Stored records:
● ● ● ● ●

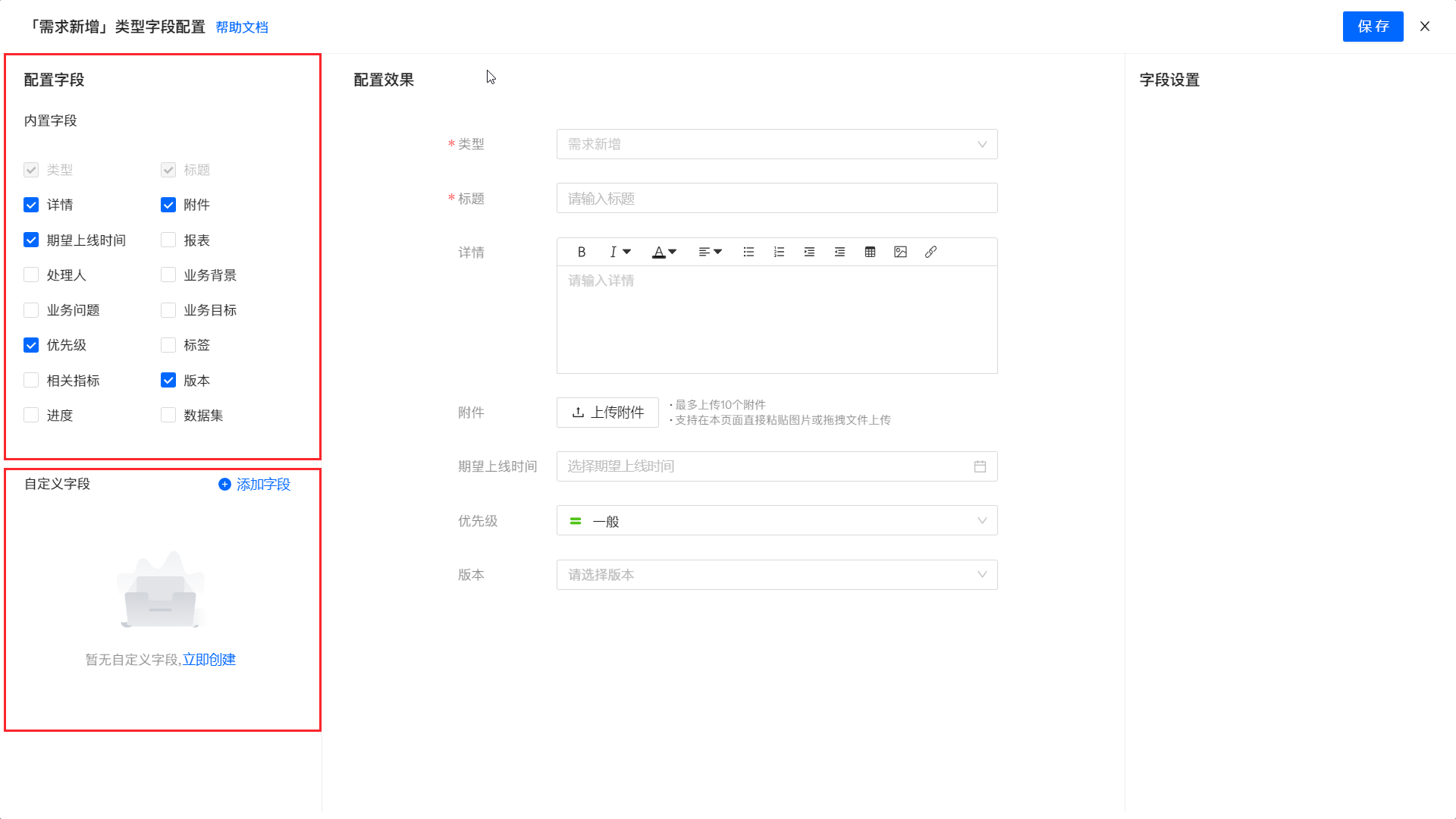The width and height of the screenshot is (1456, 819).
Task: Uncheck the 优先级 field checkbox
Action: click(31, 345)
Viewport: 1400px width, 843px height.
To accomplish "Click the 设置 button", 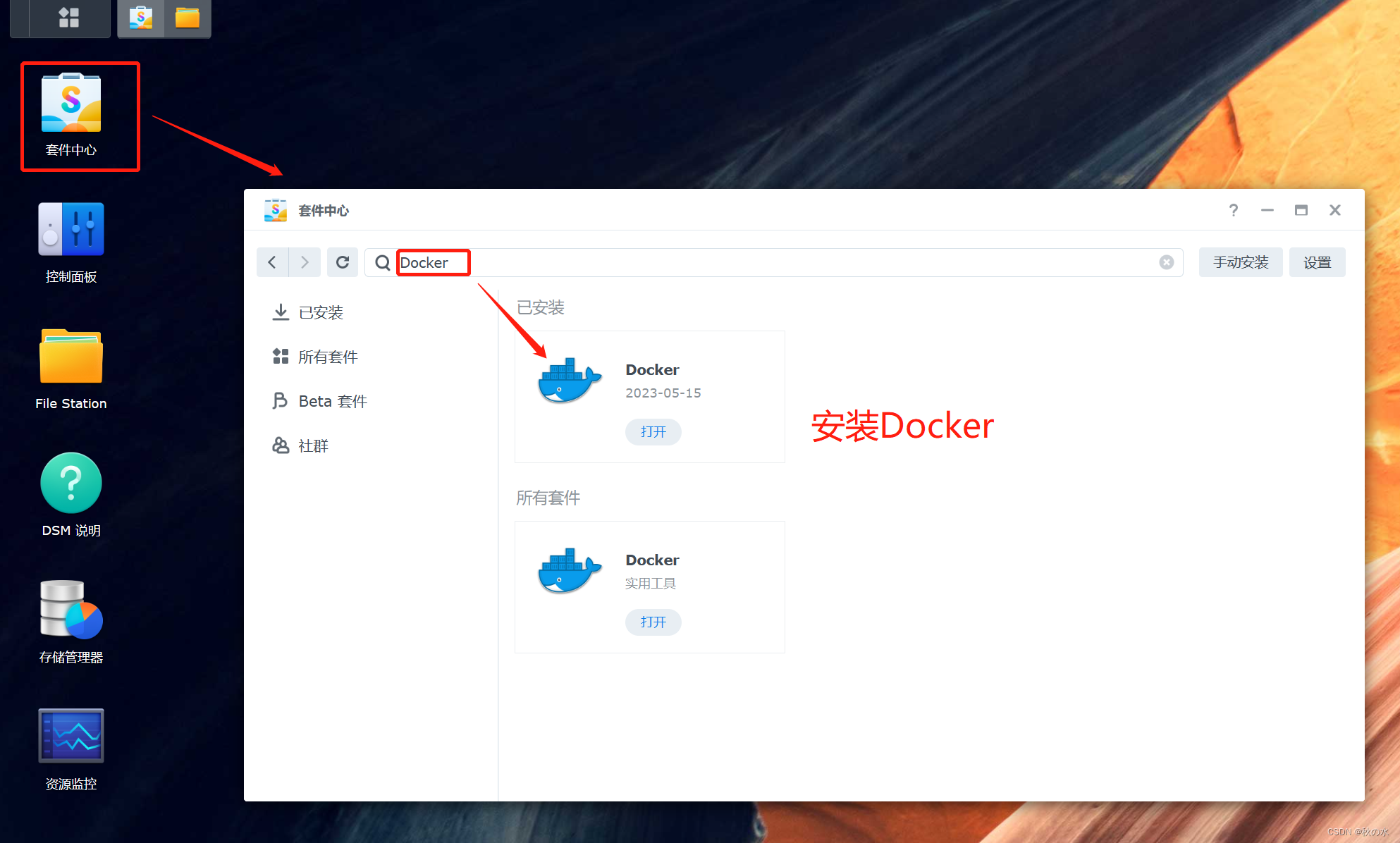I will [1317, 262].
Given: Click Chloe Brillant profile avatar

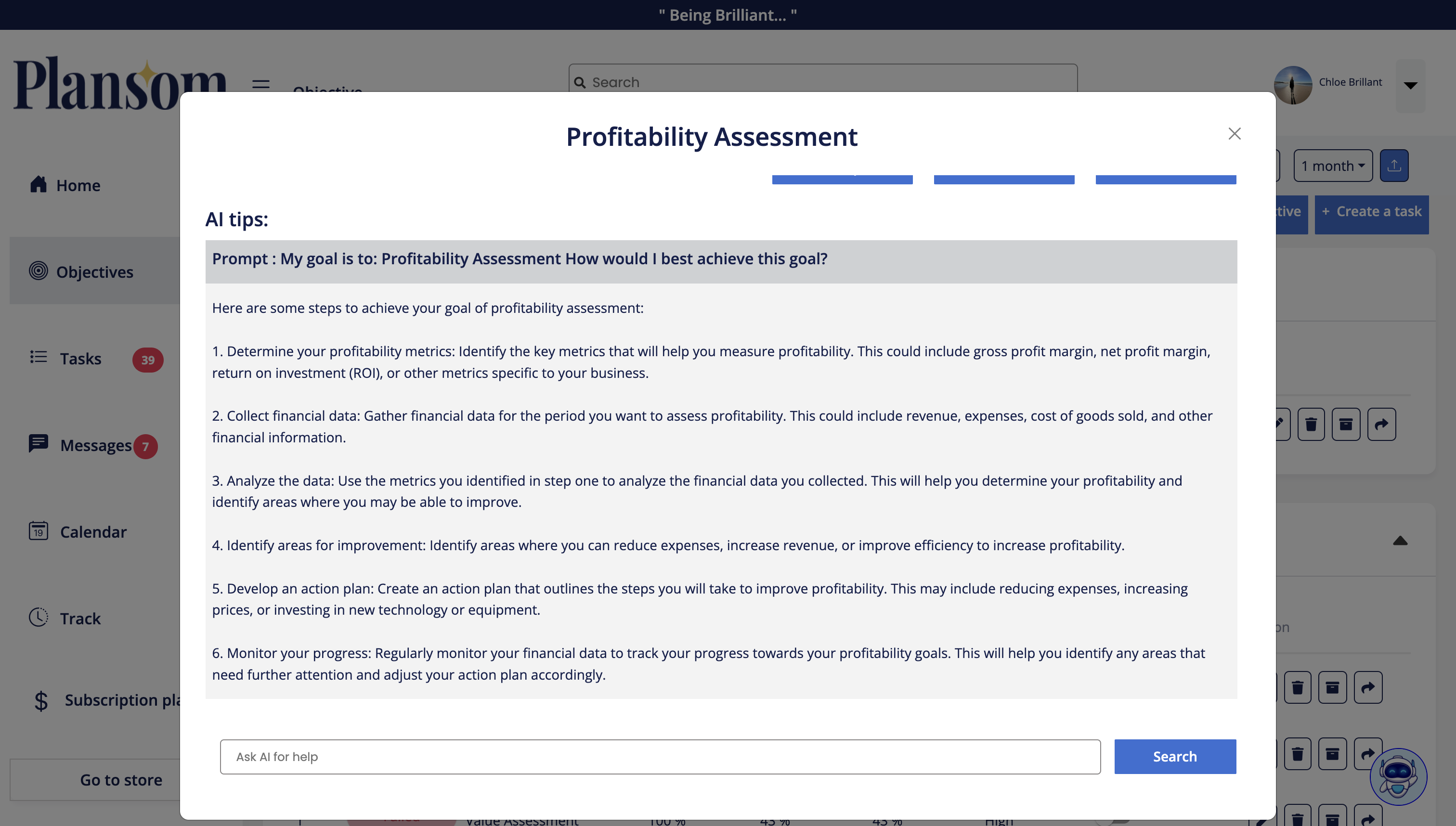Looking at the screenshot, I should click(1293, 85).
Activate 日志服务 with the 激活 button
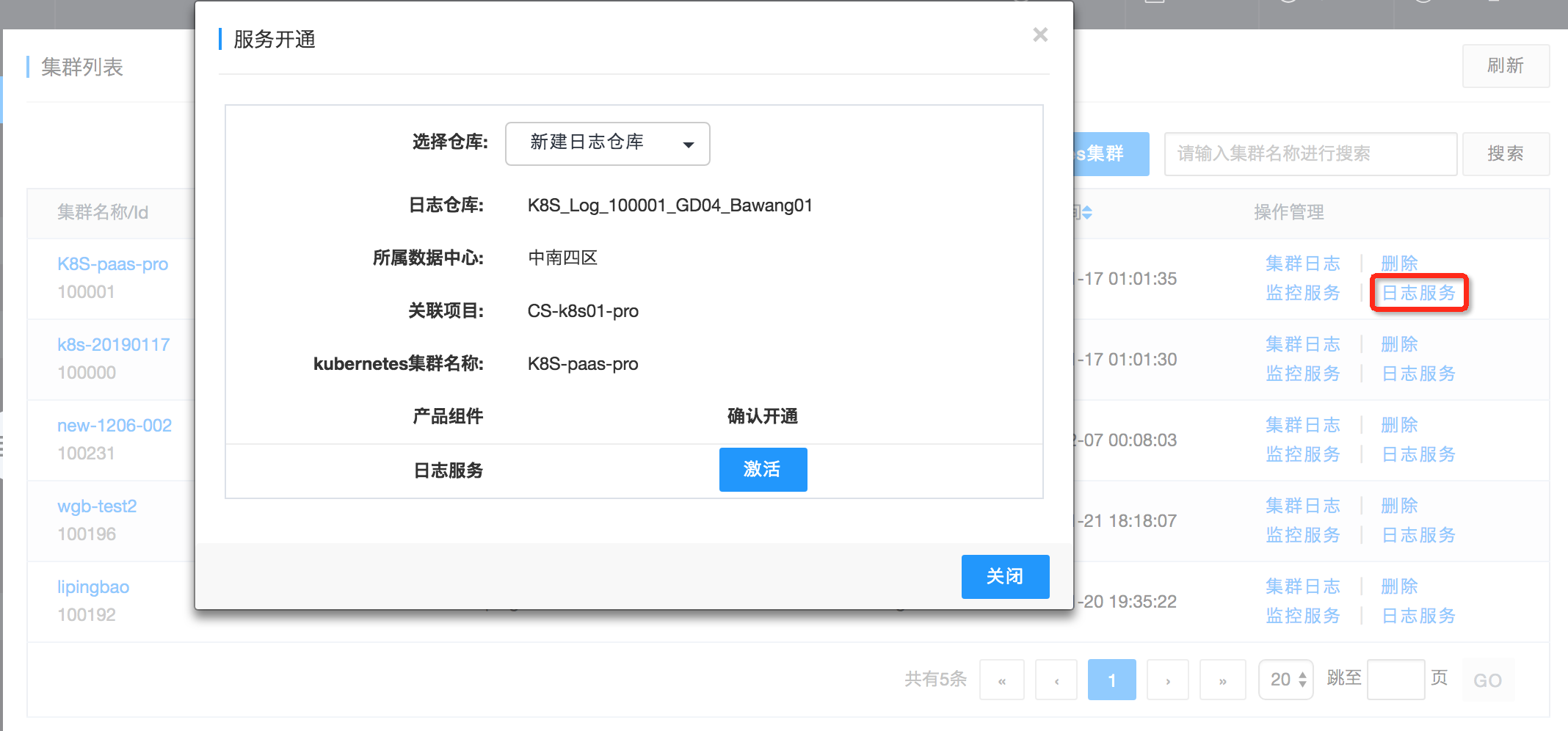The height and width of the screenshot is (731, 1568). click(x=763, y=470)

● ● ● ● ●

* [WORK REQUIRED]:
Give again, word for word, the line containing "Given: Click Chloe Brillant profile avatar" and every line after it to the end of the records; leave out the pictures.

* [REPLY]:
Given: Click Chloe Brillant profile avatar

Looking at the screenshot, I should click(1293, 85).
Activate 日志服务 with the 激活 button
The height and width of the screenshot is (731, 1568). click(x=763, y=470)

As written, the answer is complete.